Zhu Lisha, Jiang Kaiyu, Webber Karstin, Wong Laiping, Liu Tao, Chen Yanmin, Jarvis James N
Department of Biochemistry, Jacobs School of Medicine and Biomedical Sciences, University at Buffalo, Buffalo, NY, USA.
Department of Pediatrics, Jacobs School of Medicine and Biomedical Sciences, University at Buffalo, Buffalo, NY, USA.
Arthritis Res Ther. 2017 Mar 14;19(1):57. doi: 10.1186/s13075-017-1260-x.
The transcriptomes of peripheral blood cells in children with juvenile idiopathic arthritis (JIA) have distinct transcriptional aberrations that suggest impairment of transcriptional regulation. To gain a better understanding of this phenomenon, we studied known JIA genetic risk loci, the majority of which are located in non-coding regions, where transcription is regulated and coordinated on a genome-wide basis. We examined human neutrophils and CD4 primary T cells to identify genes and functional elements located within those risk loci.
We analyzed RNA sequencing (RNA-Seq) data, H3K27ac and H3K4me1 chromatin immunoprecipitation-sequencing (ChIP-Seq) data, and previously published chromatin interaction analysis by paired-end tag sequencing (ChIA-PET) data to characterize the chromatin landscapes within the known JIA-associated risk loci.

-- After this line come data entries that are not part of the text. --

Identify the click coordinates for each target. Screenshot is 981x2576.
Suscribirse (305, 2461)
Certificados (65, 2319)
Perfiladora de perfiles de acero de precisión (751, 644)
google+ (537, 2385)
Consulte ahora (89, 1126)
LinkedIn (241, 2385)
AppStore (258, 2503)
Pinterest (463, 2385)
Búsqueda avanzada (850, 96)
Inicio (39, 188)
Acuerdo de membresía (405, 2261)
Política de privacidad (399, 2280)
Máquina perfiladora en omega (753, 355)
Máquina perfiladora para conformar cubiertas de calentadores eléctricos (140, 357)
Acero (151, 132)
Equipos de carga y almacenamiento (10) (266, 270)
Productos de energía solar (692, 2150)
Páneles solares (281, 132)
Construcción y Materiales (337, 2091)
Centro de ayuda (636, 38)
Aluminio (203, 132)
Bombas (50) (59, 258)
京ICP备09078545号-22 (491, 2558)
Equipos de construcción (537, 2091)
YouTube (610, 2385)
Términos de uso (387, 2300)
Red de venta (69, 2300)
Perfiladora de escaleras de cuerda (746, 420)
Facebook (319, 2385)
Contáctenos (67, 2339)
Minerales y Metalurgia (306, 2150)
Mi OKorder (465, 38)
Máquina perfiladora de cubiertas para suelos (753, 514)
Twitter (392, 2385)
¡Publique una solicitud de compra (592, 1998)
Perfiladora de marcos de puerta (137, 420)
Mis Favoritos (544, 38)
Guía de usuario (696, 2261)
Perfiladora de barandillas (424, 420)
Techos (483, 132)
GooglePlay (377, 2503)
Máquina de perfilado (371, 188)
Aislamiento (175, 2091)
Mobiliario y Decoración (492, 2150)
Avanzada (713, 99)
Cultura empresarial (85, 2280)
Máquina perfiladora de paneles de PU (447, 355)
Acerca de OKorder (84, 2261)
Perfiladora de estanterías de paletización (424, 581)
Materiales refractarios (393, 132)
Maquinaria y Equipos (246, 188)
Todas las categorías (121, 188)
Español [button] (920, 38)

In both neutrophils and primary CD4+ T cells, the majority of the JIA-associated linkage disequilibrium (LD) blocks contained H3K27ac and/or H3K4me1 marks. These LD blocks were also binding sites for a small group of transcription factors, particularly in neutrophils. Furthermore, these regions showed abundant intronic and intergenic transcription in neutrophils. In neutrophils, none of the genes that were differentially expressed between untreated patients with JIA and healthy children were located within the JIA-risk LD blocks. In CD4+ T cells, multiple genes, including HLA-DQA1, HLA-DQB2, TRAF1, and IRF1 were associated with the long-distance interacting regions within the LD regions as determined from ChIA-PET data.

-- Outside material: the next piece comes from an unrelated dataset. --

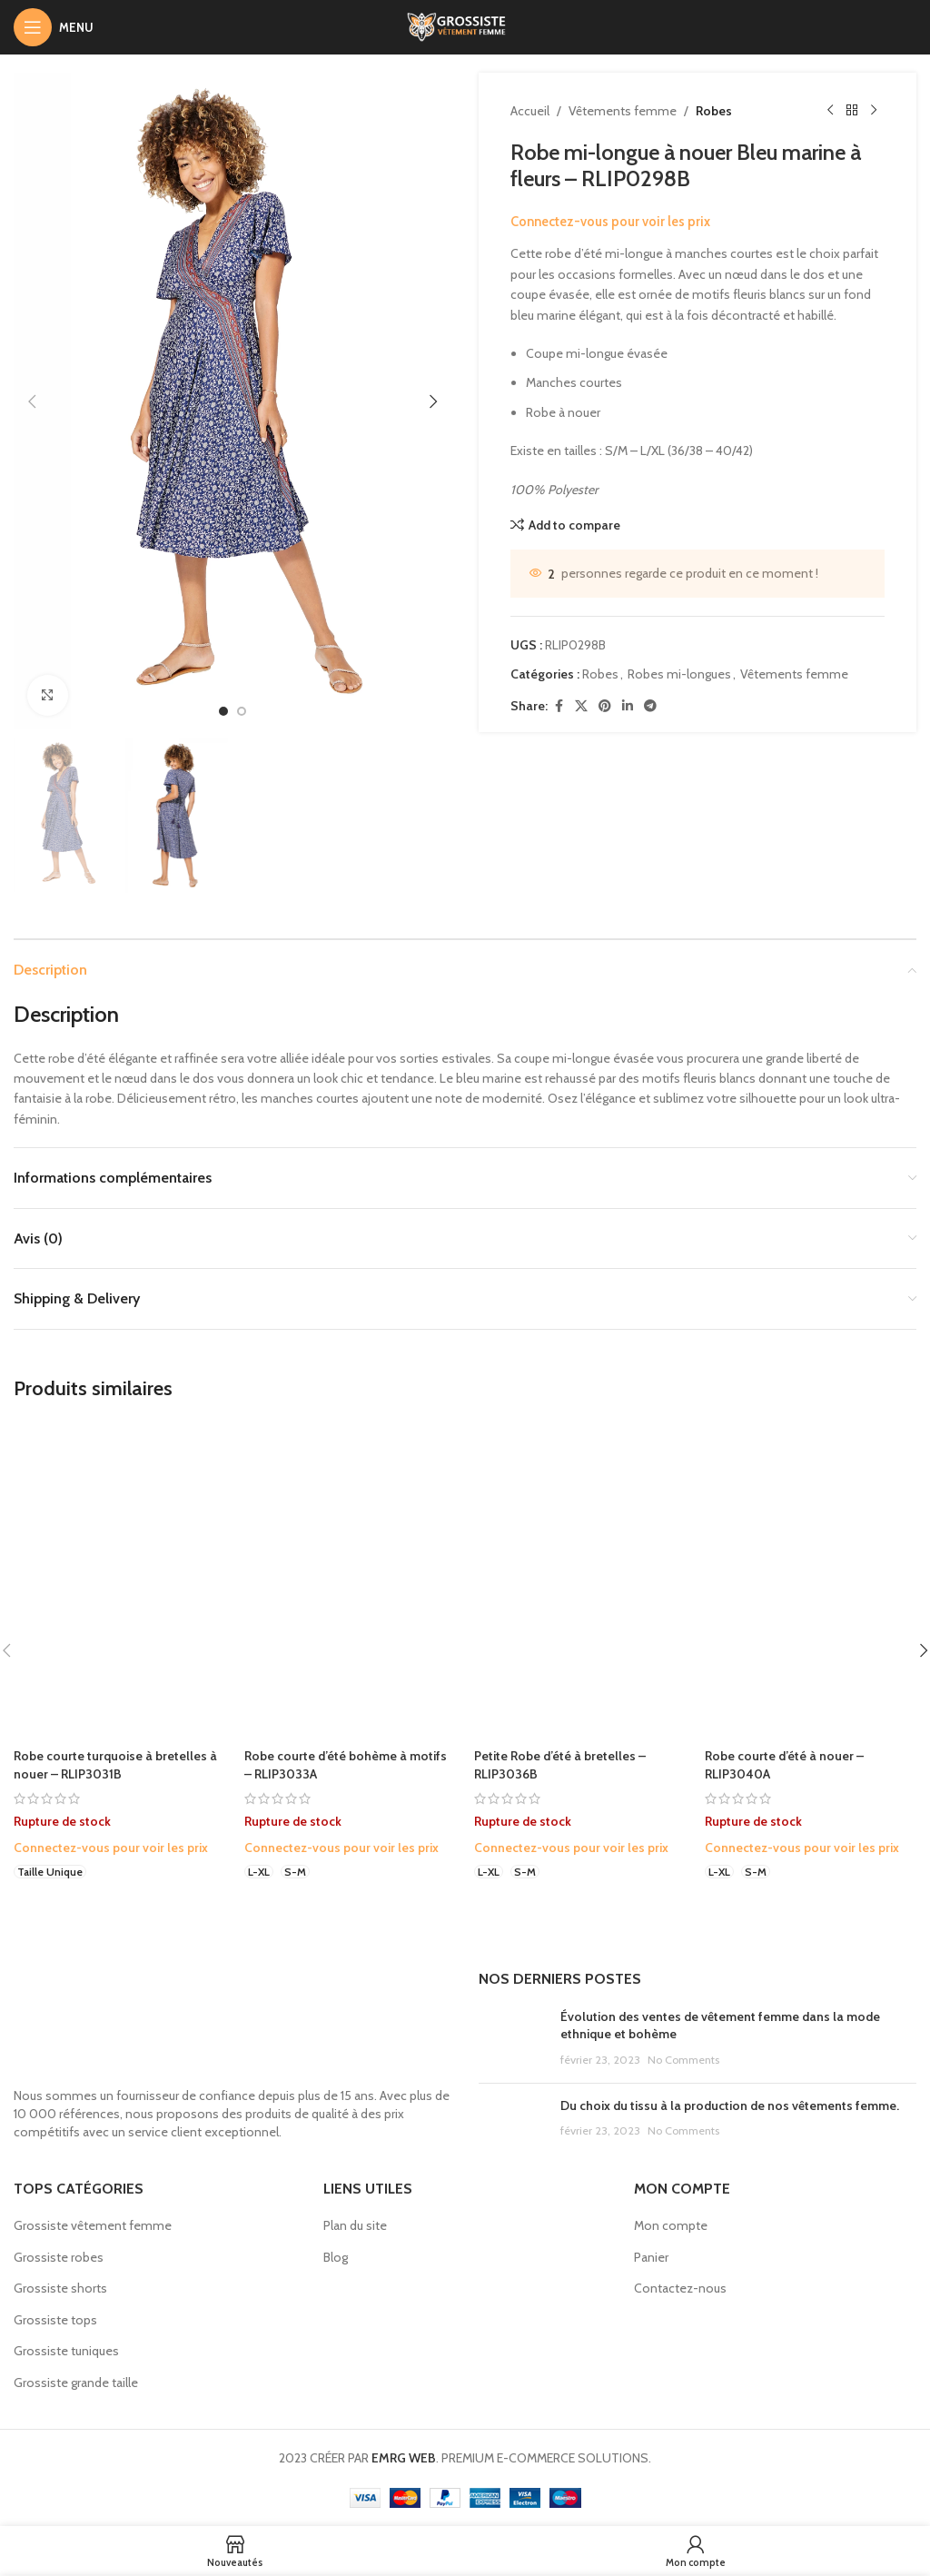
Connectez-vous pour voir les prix (610, 221)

These findings suggest that genetic risk contributes to the aberrant transcriptional control observed in JIA. Furthermore, these findings demonstrate the challenges of identifying the actual causal variants within complex genomic/chromatin landscapes.
幼年特发性关节炎(JIA)患儿外周血细胞的转录组具有明显的转录异常,提示转录调控受损。为了更好地理解这一现象,我们研究了已知的JIA遗传风险位点,其中大多数位于非编码区,在全基因组范围内转录在此受到调控和协调。我们检测了人类中性粒细胞和CD4原代T细胞,以鉴定位于这些风险位点内的基因和功能元件。
我们分析了RNA测序(RNA-Seq)数据、H3K27ac和H3K4me1染色质免疫沉淀测序(ChIP-Seq)数据,以及先前发表的通过双末端标签测序(ChIA-PET)进行的染色质相互作用分析数据,以表征已知的JIA相关风险位点内的染色质景观。
在中性粒细胞和原代CD4+T细胞中,大多数与JIA相关的连锁不平衡(LD)区域都含有H3K27ac和/或H3K4me1标记。这些LD区域也是一小部分转录因子的结合位点,尤其是在中性粒细胞中。此外,这些区域在中性粒细胞中显示出丰富的内含子和基因间转录。在中性粒细胞中,未经治疗的JIA患者与健康儿童之间差异表达的基因均不在JIA风险LD区域内。在CD4+T细胞中,根据ChIA-PET数据确定,多个基因,包括HLA-DQA1、HLA-DQB2、TRAF1和IRF1与LD区域内的长距离相互作用区域相关。
这些发现表明遗传风险导致了JIA中观察到的异常转录控制。此外,这些发现证明了在复杂的基因组/染色质景观中识别实际因果变异的挑战。